- [What the task requires] Counting every line in the entries below where the word "width" occurs, report how many there are. Give only that number.

- [Data in this exercise]
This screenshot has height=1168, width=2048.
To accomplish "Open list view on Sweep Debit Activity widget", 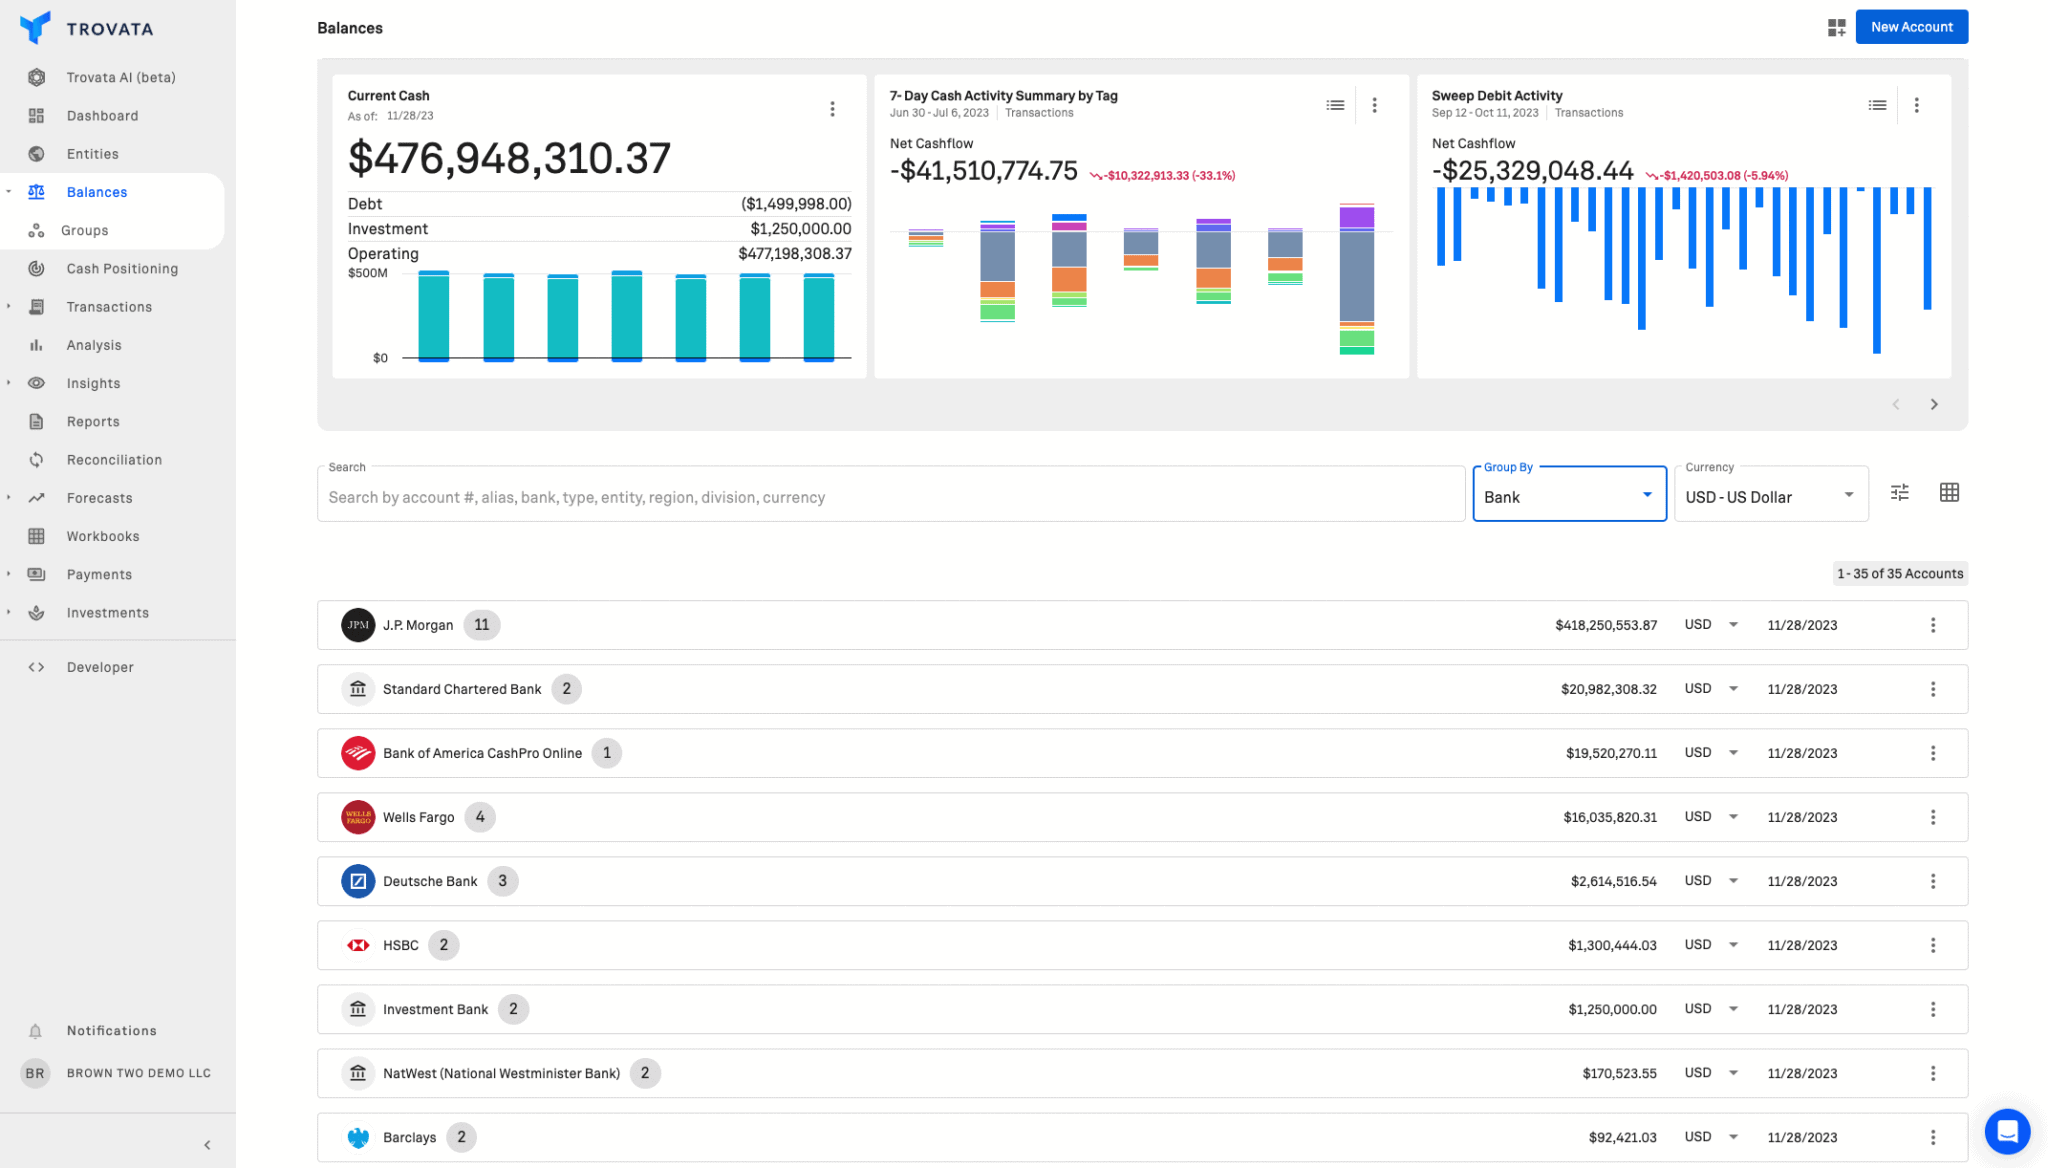I will click(x=1877, y=104).
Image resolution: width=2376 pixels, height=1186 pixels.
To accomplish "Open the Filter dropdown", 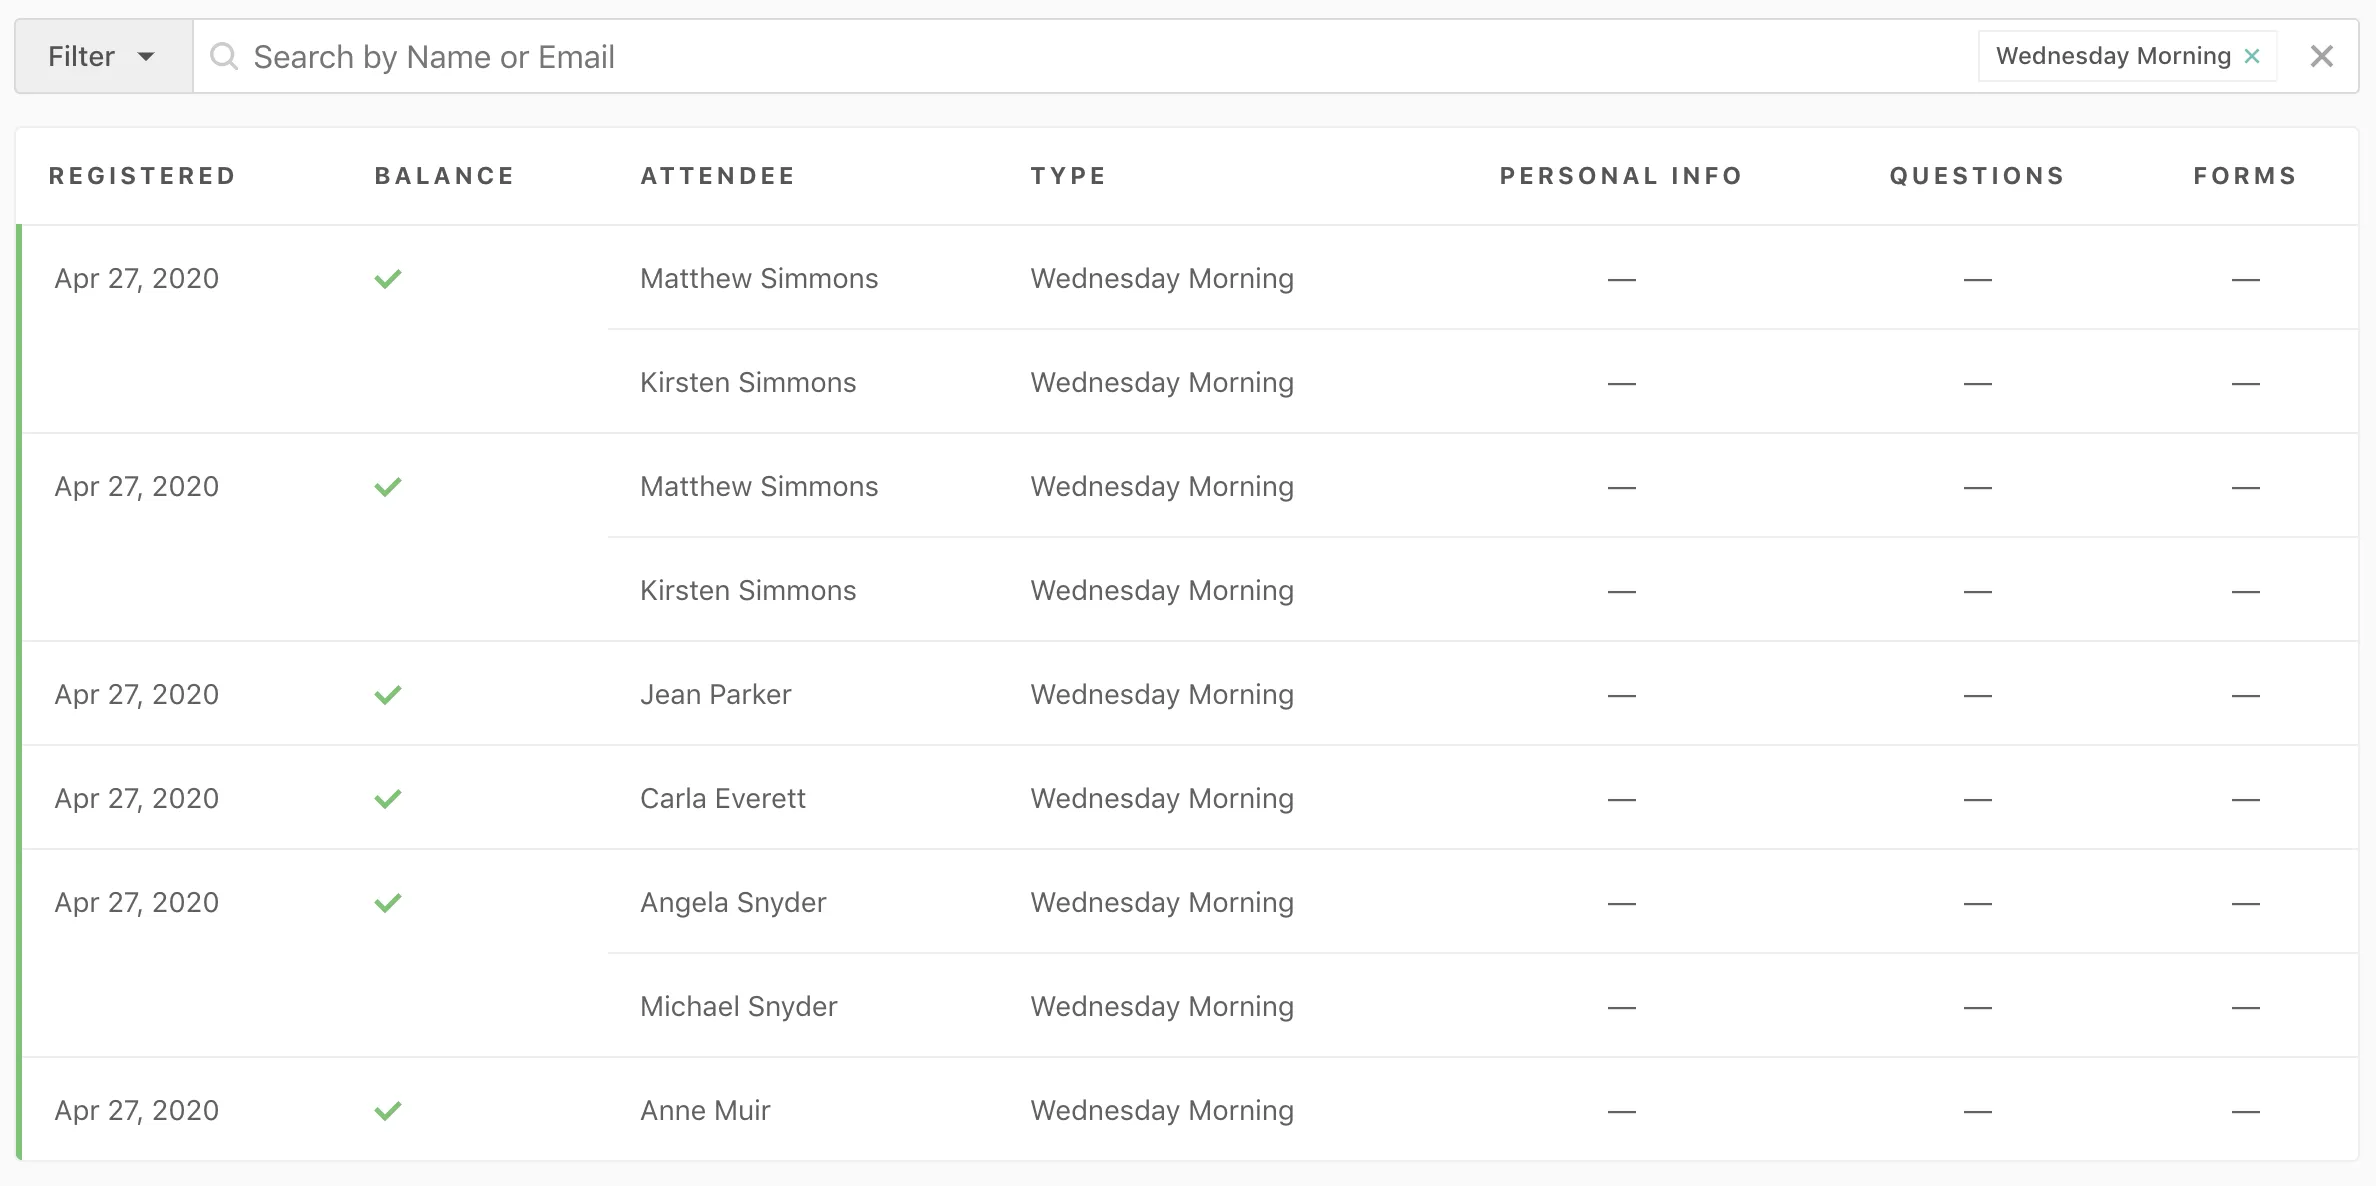I will [x=102, y=57].
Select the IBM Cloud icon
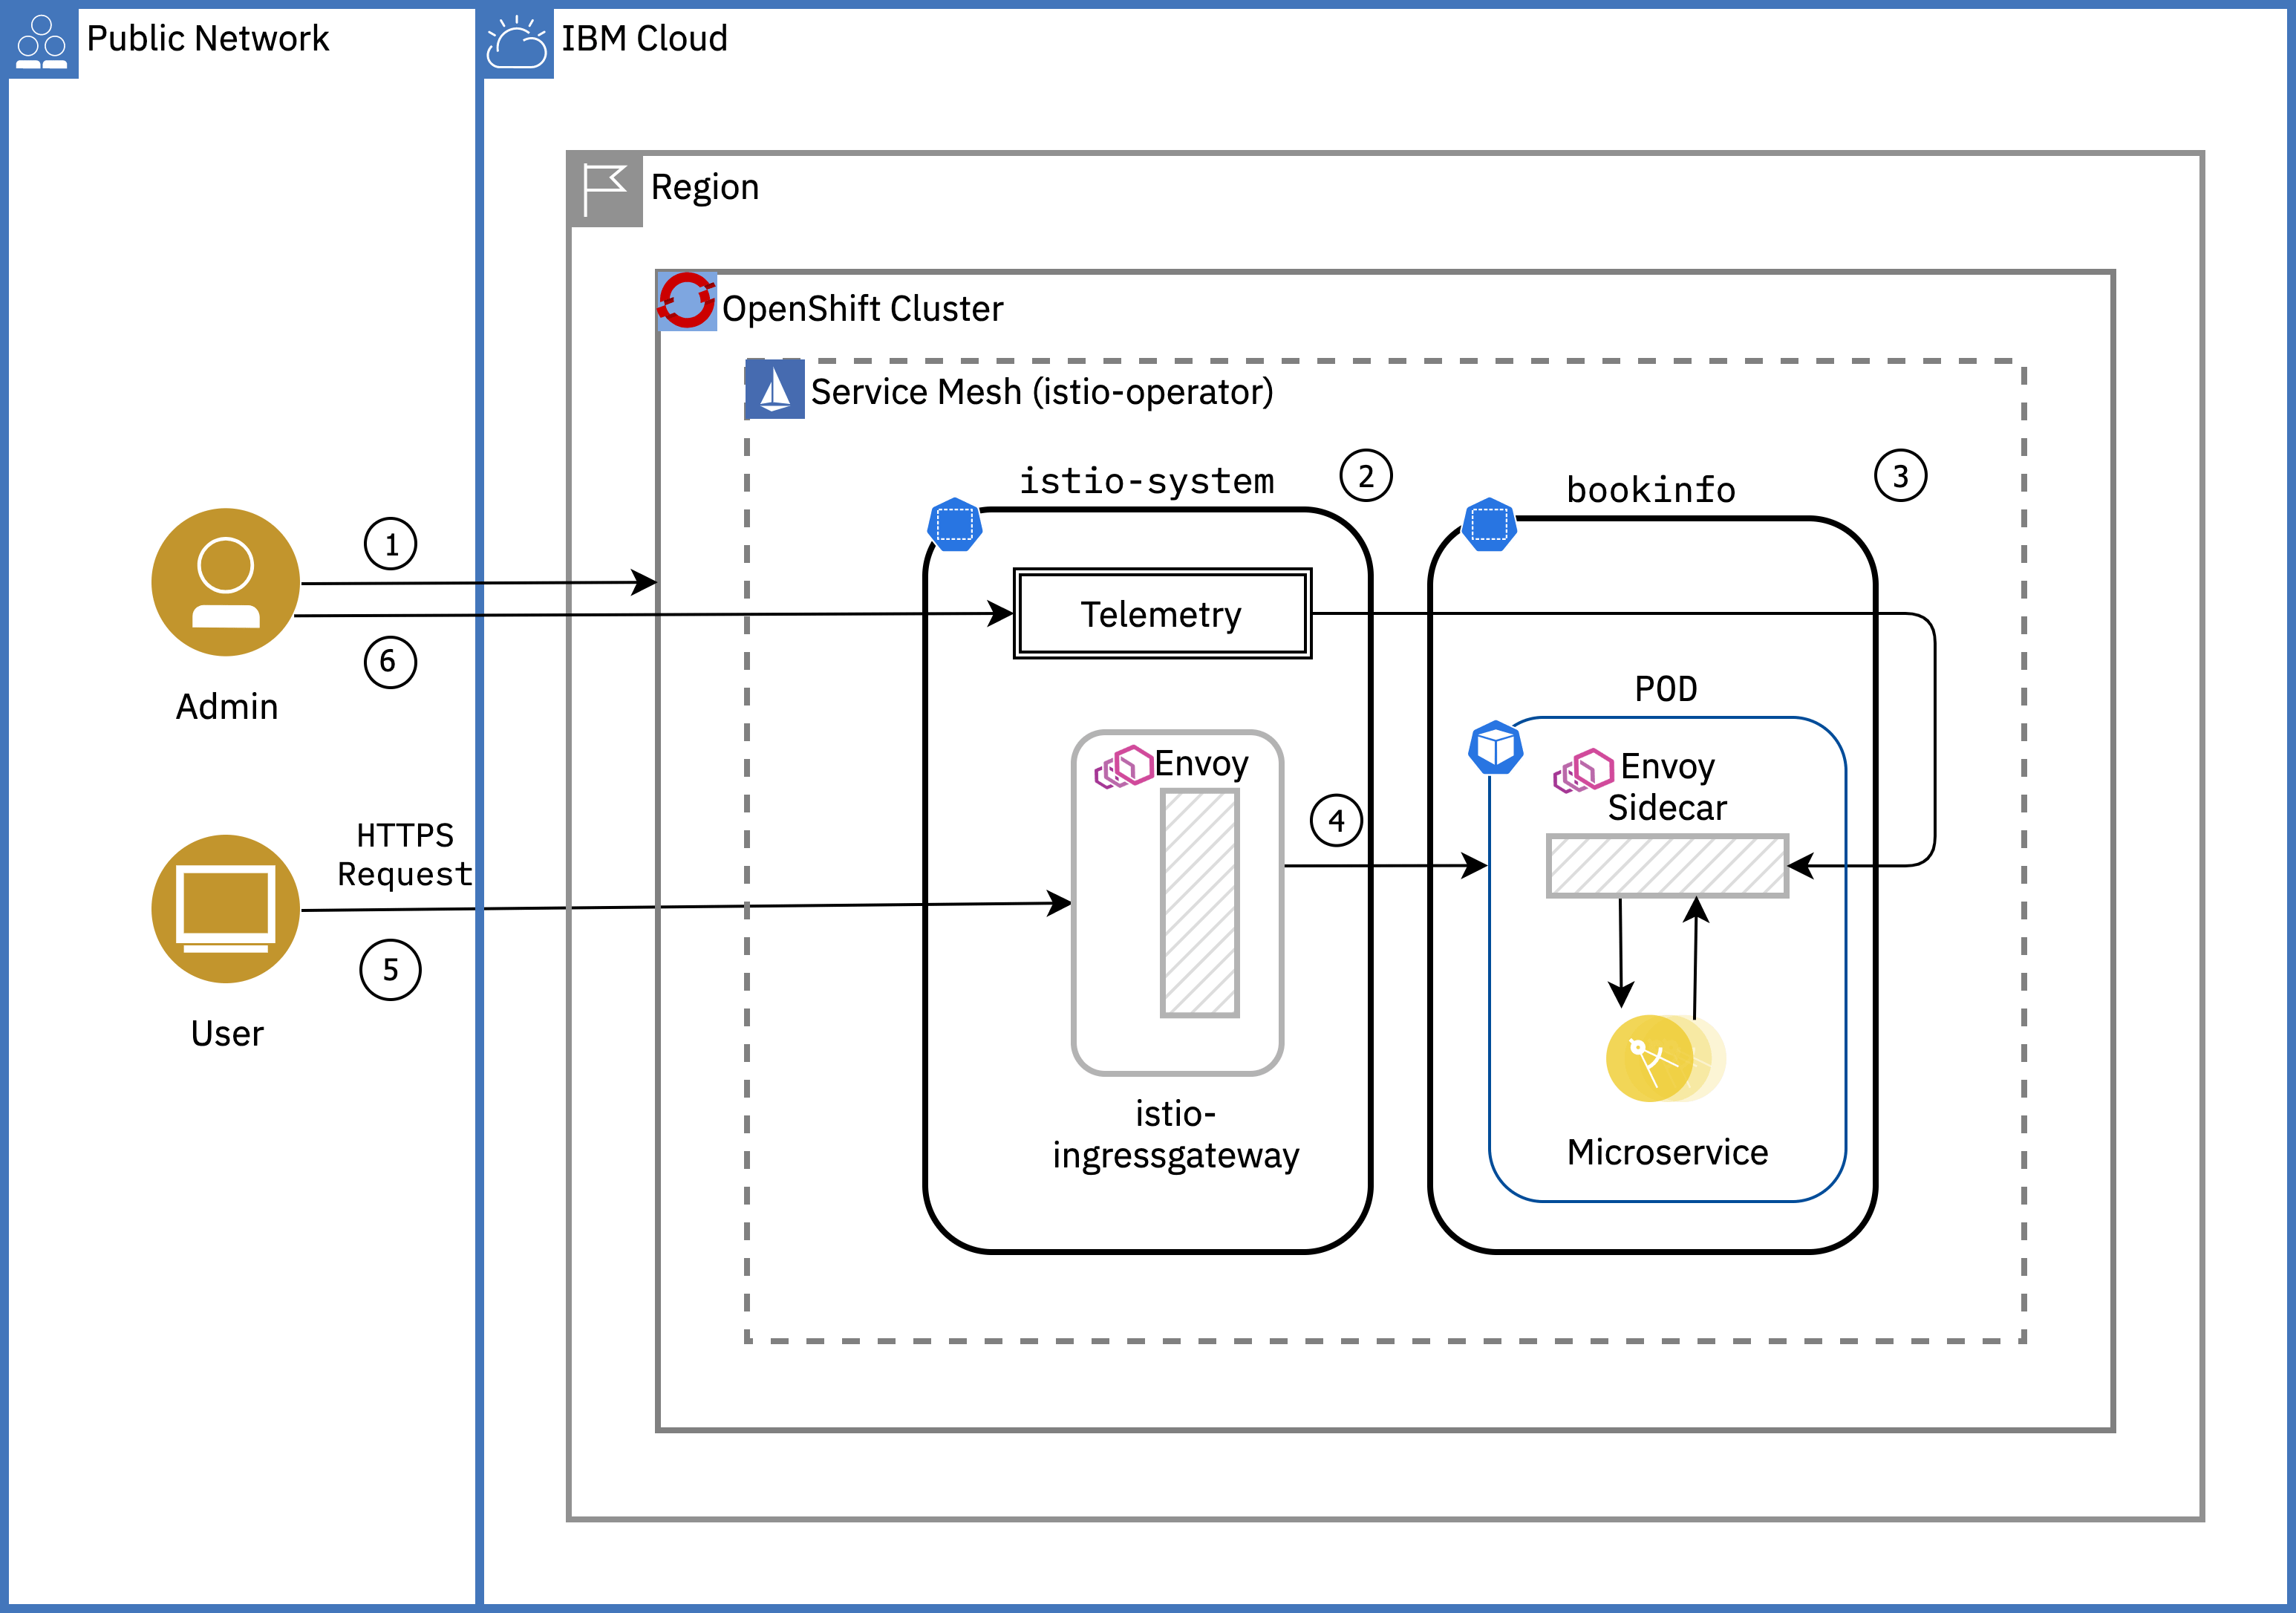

- [Task response] 2